‘God has kept Ghana from civil war but the EC is tempting faith’ – Dr. Kofi Bentil

Senior Vice President of IMANI Africa, Dr. Kofi Bentil, has berated the Electoral Commission (EC) for the current brouhaha surrounding the commission’s upcoming voter registration exercise for the 2024 election.

Dr. Bentil accused the EC of continuously breaking the laws of Ghana which he said puts Ghana at a high risk of a civil war.

Speaking in a JoyNews interview, the IMANI Vice President, who is a Lawyer, added that the EC continuously refuses to listen to major stakeholders in the electoral system of Ghana and does what it wants even if it is against the 1992 constitution of Ghana.

“We have an Electoral Commission which has become a pernicious institution. It refuses to do what is written in the law. It allocates to itself powers it does not have. It creates unnecessary costs and stress in this country.

“If you check for the past election cycles, almost every time we have a strange debate about registration, here we are again and it does not make any sense. The constitution says the EC should compile a register … it was made clear that the job of the Electoral Commission is to facilitate voting. Your (the EC’s) job is not to do things that will make people lose their right to vote.

“We have a situation where this electoral commission chooses not to listen to the law, not to listen to even the main parties … It (EC) just goes ahead to do what it wants to do – the EC is becoming a lawless institution. God has kept Ghana from a civil war. The EC is tempting faith,” he said.

Dr.
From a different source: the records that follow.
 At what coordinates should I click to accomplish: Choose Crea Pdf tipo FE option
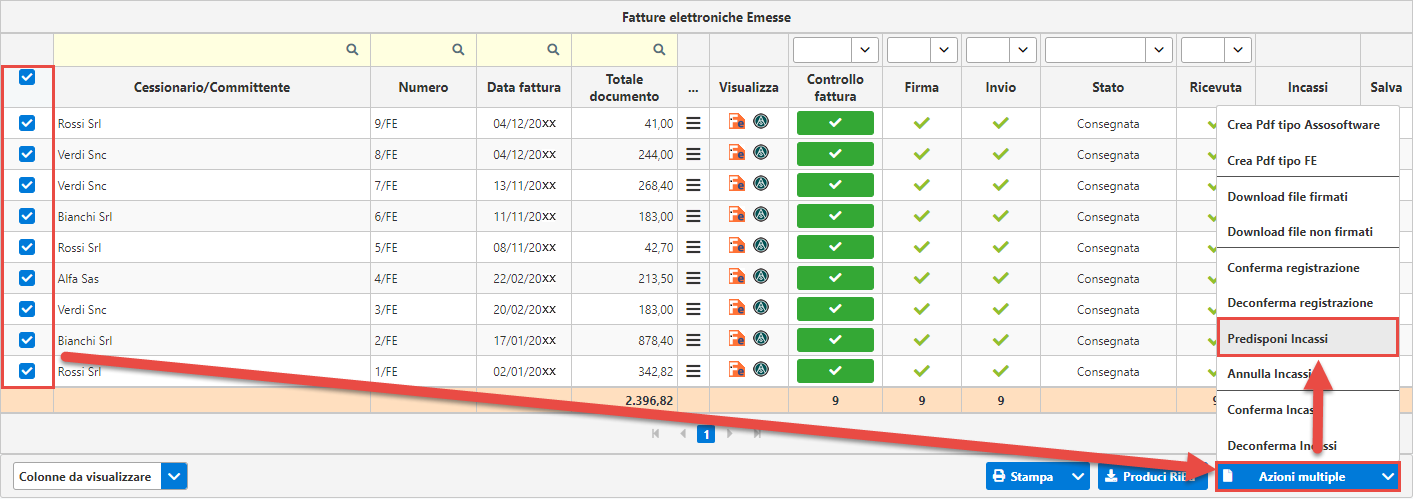coord(1271,160)
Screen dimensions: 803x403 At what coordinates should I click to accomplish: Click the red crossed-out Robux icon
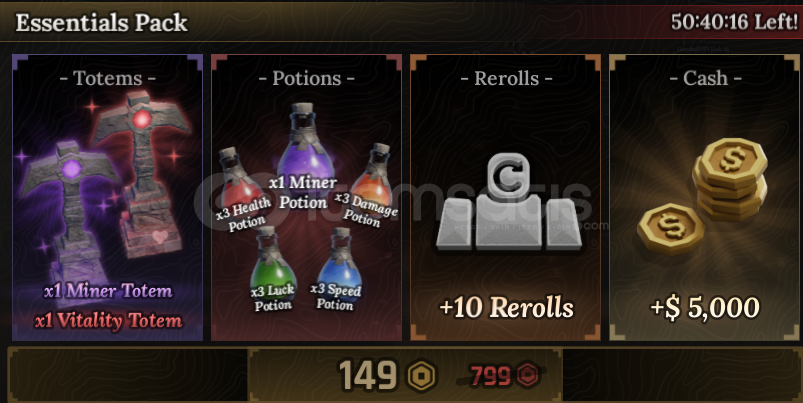(x=527, y=376)
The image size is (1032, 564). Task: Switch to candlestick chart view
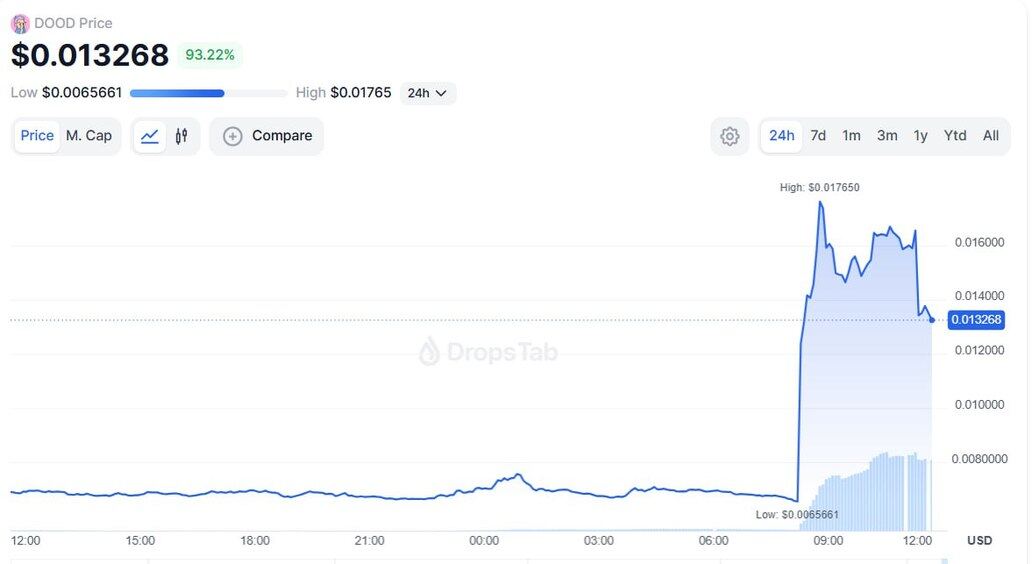point(181,136)
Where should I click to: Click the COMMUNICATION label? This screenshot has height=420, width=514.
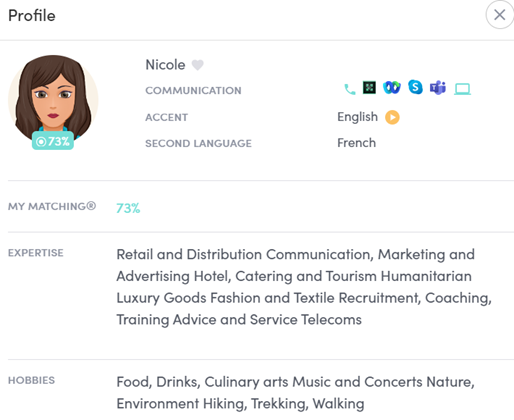pos(193,90)
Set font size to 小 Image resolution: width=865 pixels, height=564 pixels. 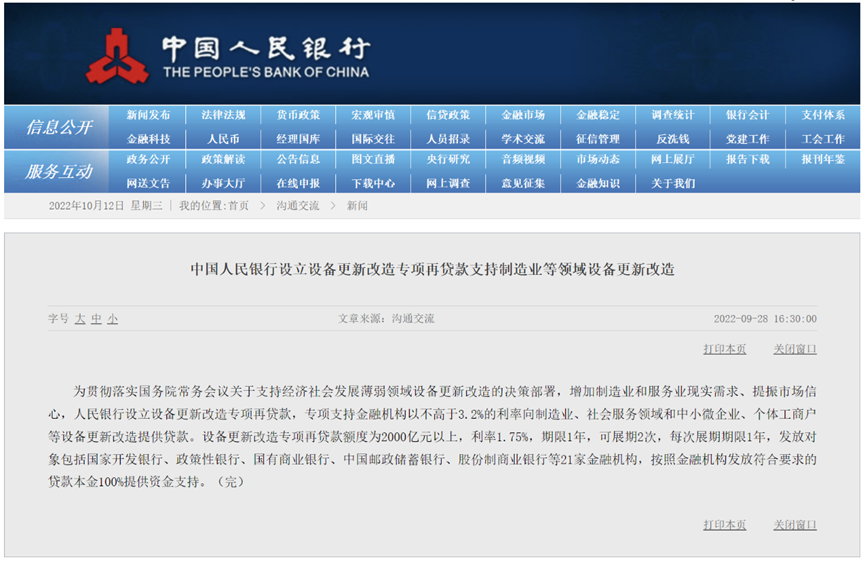(x=112, y=319)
Bentil made these remarks while reacting to the new C.I the EC has laid before parliament, which is seeking to use the Ghana Card only for voters’ registration.

The new CI which is titled Public Elections (Registration of Voters) Regulations, 2021, laid in Parliament, aims to continuously register Ghanaians who turn 18 using only the Ghana Card as the required document for the exercise.

Another key proposal in the bill is the creation of two voter registers, namely the electoral area register and the constituency register.